Truthful faith is a faith which has succeeded in transcending the horizon of spontaneous human needs. It is no longer motivated by man's fear for himself and his concern for his own salvation. It is carried by man's simple and free love of God and God's love of man.
While we are striving to attain a truthful faith, all other relations open out to us. We manage to activate our depths out of which we are capable of establishing a truthful relation with anything. To relate ourselves to the world as it is – to the only world which is common to all the people – is not completely possible without having an implicit relation with God. Even though we are in this only world (independently of ourselves), without a relation with his absolute foundation we are still captive to routine projections of „my“ or „our“ worlds. The world as it is can gradually open out to us only through the relation with and service to that Absolute which is (absolute). Enjoying this kind of freedom, also we more are, from greater depths are we becoming more ourselves.

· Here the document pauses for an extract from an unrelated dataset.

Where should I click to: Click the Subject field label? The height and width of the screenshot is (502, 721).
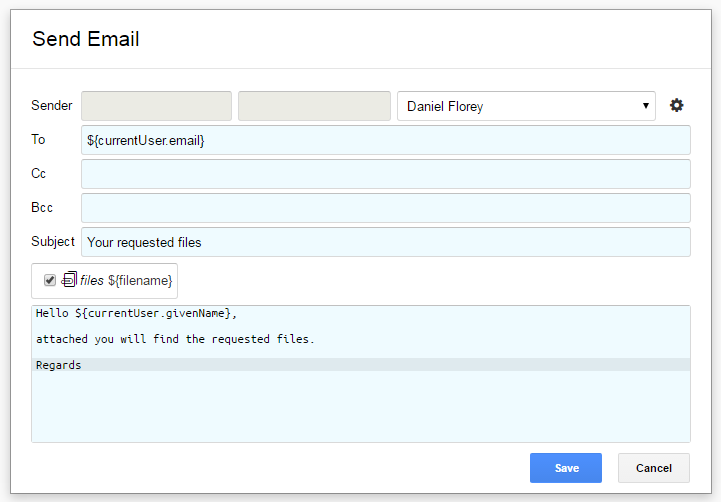52,242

A truthful relation is, at the same time, the basis of the truthfulness of images. But since not every image is the product of a genuine relation, the production of images can actually be independent on such a relation. It can be a game involving our unrelational spontaneity. While building various reflected systems of images, such as philosophy or science, each partial criterion of truthfulness and each conception of truth certainly plays its role and occupies its own position. These criteria and conceptions have their importance at least in arranging know-ledge, in acquiring findings and in outlining a heuristic direction. But it applies to all these criteria of truthfulness that they can go barren or can be meaningful – in dependence on the kind of broader framework of human thought and experiencing in which they operate: the framework of a game or the framework of relation to what there is. Authentic aletheia, authentic adequacy, authentic evidence and authentic validity is achievable only on the basis of the entire-thought-activity-transcending profound human relation to what there is.

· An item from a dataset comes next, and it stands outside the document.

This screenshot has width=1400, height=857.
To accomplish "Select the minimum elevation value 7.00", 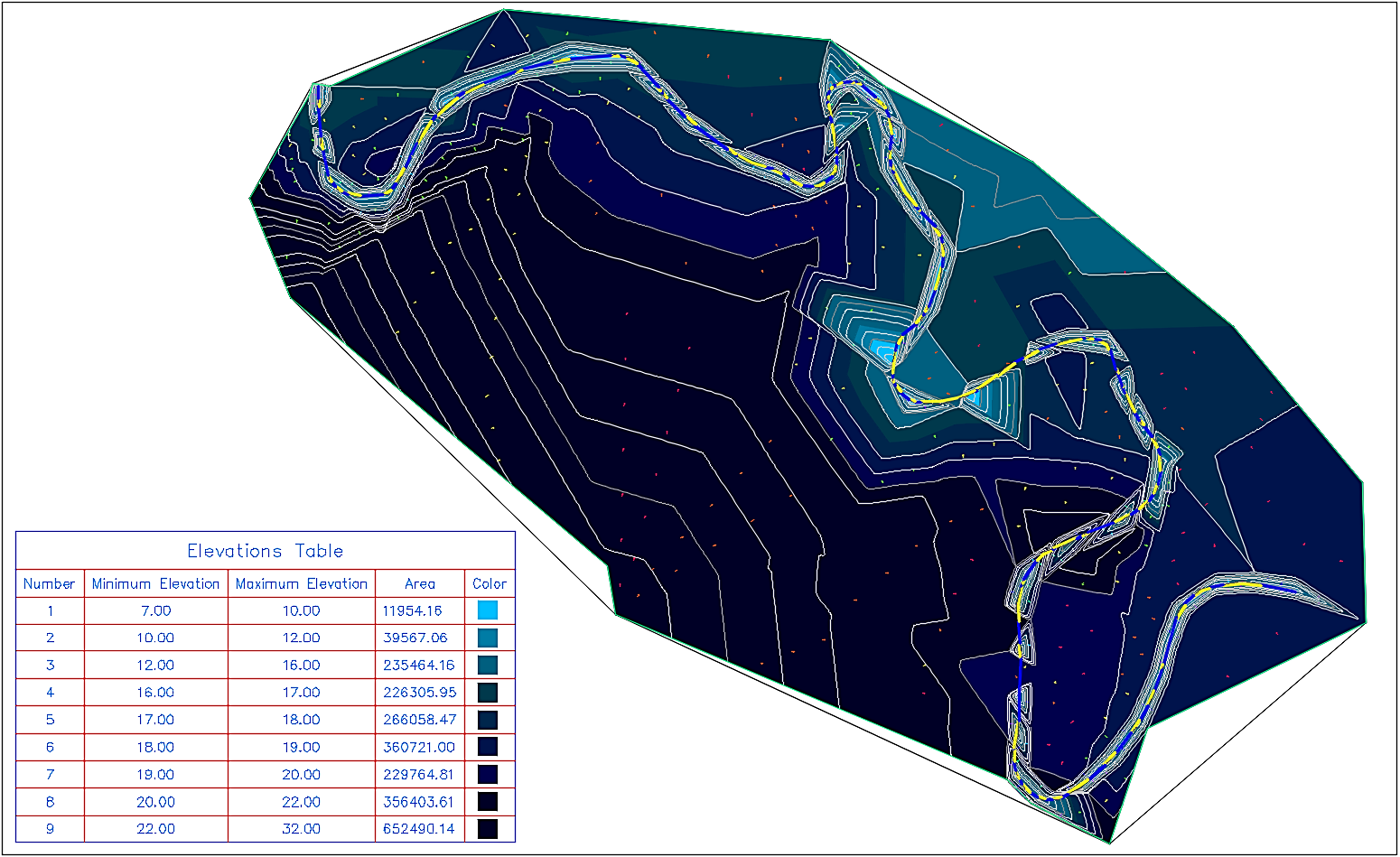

This relation – as we have tried to demonstrate – is not accessible immediately, by merely plunging into the imaginative game of our creative spontaneity, in which we ourselves can easily be „like gods“, without obstacles illusorily „thinking Divine thoughts“, but it is a hardly attainable goal of spiritual purification. In it, through the death of „God“, the self-absolutizing man dies, together with each ontology of his subjectivity. A prerequisite for the genuine resolution of the question of truthfulness in any sphere of man's spiritual concern is nothing less than authentic, non-poetic, practical mysticism in its innermost, demanding, „hard“ sense, which could and perhaps should implicitly underlie our entire life.

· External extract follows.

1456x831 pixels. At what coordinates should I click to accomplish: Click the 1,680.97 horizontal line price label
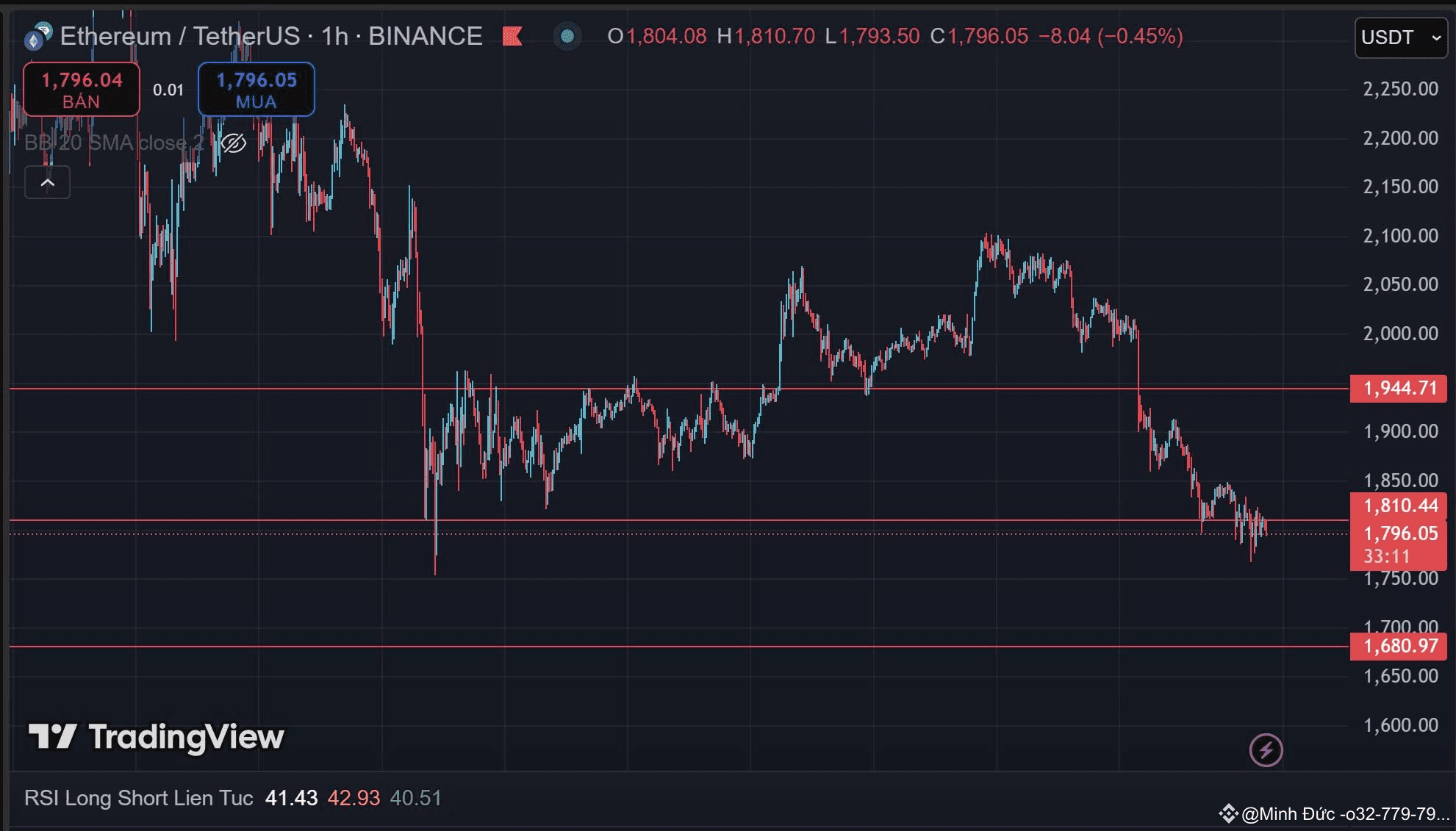click(1399, 647)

If a man was constituted as a being of a spiritual relation, then destruction of a relation inevitably leads to the destruction of man as a spiritual being. He finds himself in an immediate link to his surroundings and in a no longer mediating linkage to his images. He becomes a non-relational slave to his spontaneous images and to the unreflected impact of the external situation. A man unable to transcend himself sinks below his constitutive ontological level. In such a distress he urgently searches for his own self but, by means of that, only deepens his self-centredness and gets entagled into his games even more. Redemption is not possible in any other way than through a relation to what there is. A primary form of this relation is truthful faith.